Les organismes marins sont utilisés pour de nombreuses applications au-delà des produits pharmaceutiques. Au sein de l’Union européenne, le marché de la biotechnologie bleue pourrait atteindre une valeur d’environ 10 milliards d’euros à la fin de la décennie. « Je crois que dans un avenir proche, nous disposerons de très nombreuses molécules issues des océans, qui permettront de traiter un grand nombre de nos maladies actuelles, souligne Vítor Manuel Oliveira Vasconcelos, directeur du Centro Interdisciplinar de Investigação Marinha e Ambiental (CIIMAR), à YouMatter. « Les océans ont donné la vie ; les océans peuvent aussi préserver la vie » conclut-il.
Nouveau danger : le lithium
Au cœur de la transition énergétique, le lithium est un composant clé pour faire fonctionner les batteries des véhicules électriques. Sa production mondiale a déjà triplé entre 2010 et aujourd’hui. Un engouement économique non sans conséquences écologiques. Des chercheurs français et coréens ont analysé la teneur en lithium des eaux du fleuve Han à Séoul. 100 % du lithium dans les eaux urbaines de la mégalopole proviendraient de sources humaines. Pour Nathalie Vigier, océanographe à l’Institut de la Mer de Villefranche-sur-Mer, « cet enrichissement est essentiellement dû à l’apport d’eaux usées, concentrées en lithium, mais aussi à l’inefficacité des protocoles d’épuration vis-à-vis du lithium ».
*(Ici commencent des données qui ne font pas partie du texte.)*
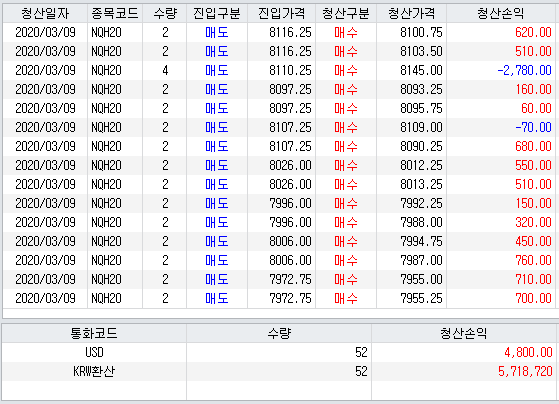
Task: Click the 4,800.00 total profit cell
Action: tap(464, 352)

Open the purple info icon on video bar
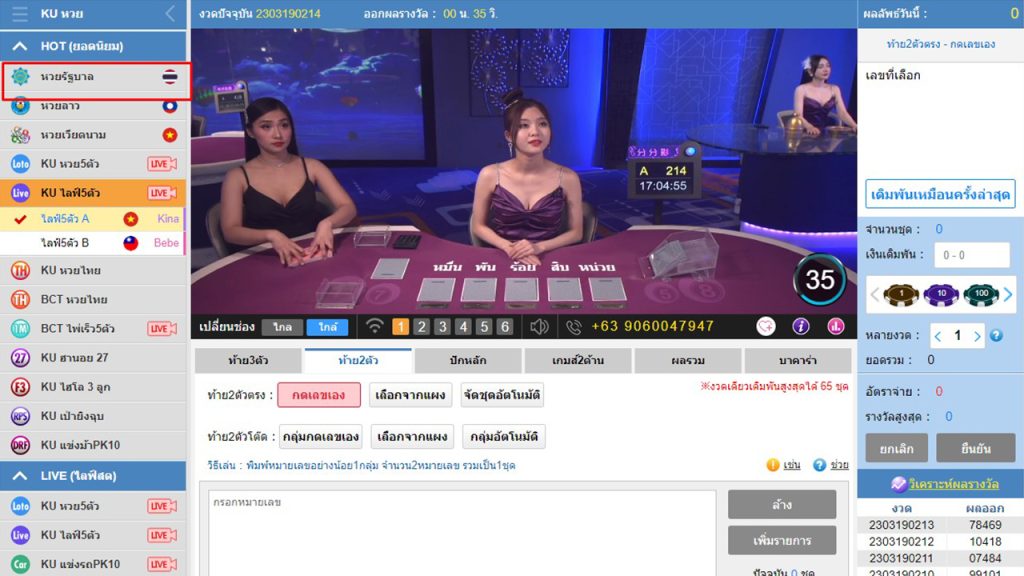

À chaque nouvelle promesse, un nouveau défi. Le Commissariat à l’Energie Atomique et aux Énergies Alternatives (CEA) a imaginé un schéma d’économie circulaire dédié aux batteries électriques. Pour s’y tenir, les constructeurs doivent anticiper le démantèlement des batteries dès leur conception, récupérer les batteries en fin de “première vie”, ou opérer une séparation chimique poussée des composants lors de la phase de recyclage. Renault, Veolia et Solvay vont par exemple créer une usine pilote en France pour recycler en boucle fermée les métaux contenus dans les batteries.
Pédagogie sur l’océan
Associations, entreprises, scientifiques, collectivités, États, citoyens, les acteurs ne manquent pas pour répondre aux défis de la « décennie des océans ». Le nouvel enjeu après une première phase de bêta test ? Croiser les connaissances acquises. Dans le cadre des Festives — un festival scientifique de Sorbonnes Université — Lars Stemmann, enseignant chercheur à l’observatoire océanologique de Villefranche-sur-Mer, prône une « littératie » de l’océan : « Le plongeur va voir les fonds marins, la faune et la flore, l’industriel va chercher les nodules polymétalliques (N.D.L.R. De potentielles sources de métaux), le climatologue va y déceler une énorme machine thermique. Néanmoins, très peu de personnes ont une culture générale permettant de comprendre comment ces différents éléments sont connectés entre eux ».
© BBC
C’est avec ce même constat que les Nations unies se donnent jusqu’à fin 2030 pour enrichir les connaissances maritimes mondiales, et mettre au point des solutions durables pour survivre et vivre… avec les océans.